# [Records]
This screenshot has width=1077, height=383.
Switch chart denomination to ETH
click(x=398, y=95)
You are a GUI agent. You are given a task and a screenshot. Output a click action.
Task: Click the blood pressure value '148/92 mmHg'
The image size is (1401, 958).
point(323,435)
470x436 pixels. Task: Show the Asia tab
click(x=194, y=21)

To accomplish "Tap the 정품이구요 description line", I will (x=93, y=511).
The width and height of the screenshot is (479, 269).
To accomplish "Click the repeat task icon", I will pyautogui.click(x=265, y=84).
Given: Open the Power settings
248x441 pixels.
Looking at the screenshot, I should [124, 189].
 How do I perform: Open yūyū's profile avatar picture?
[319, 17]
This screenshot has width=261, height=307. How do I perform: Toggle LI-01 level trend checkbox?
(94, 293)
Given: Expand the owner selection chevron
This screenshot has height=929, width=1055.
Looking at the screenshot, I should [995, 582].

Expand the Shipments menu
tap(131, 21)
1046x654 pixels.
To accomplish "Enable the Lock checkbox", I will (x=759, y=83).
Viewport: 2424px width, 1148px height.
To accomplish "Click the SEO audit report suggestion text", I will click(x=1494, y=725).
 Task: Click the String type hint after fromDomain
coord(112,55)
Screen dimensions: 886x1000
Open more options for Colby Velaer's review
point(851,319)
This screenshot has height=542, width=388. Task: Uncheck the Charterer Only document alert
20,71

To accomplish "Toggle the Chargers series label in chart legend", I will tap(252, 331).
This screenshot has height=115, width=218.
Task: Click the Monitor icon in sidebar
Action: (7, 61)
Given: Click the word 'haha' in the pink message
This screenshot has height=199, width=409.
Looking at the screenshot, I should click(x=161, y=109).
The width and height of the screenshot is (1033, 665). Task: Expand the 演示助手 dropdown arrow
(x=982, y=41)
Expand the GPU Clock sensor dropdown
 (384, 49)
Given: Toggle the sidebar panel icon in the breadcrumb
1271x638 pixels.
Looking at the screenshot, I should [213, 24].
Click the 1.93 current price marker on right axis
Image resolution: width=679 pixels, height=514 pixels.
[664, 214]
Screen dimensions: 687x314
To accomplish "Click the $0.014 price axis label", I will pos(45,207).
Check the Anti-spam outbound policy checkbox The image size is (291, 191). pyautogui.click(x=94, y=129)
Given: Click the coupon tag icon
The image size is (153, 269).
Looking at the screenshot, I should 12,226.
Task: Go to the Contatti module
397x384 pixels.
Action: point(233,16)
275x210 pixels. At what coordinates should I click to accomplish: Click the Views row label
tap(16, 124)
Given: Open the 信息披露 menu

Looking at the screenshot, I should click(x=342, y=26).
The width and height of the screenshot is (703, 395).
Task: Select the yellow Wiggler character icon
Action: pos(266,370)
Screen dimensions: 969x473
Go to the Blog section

# [Aim of the exercise]
In the entries above, tally the lines that include the string "dimensions". Give the figure only.

# [Solution]
3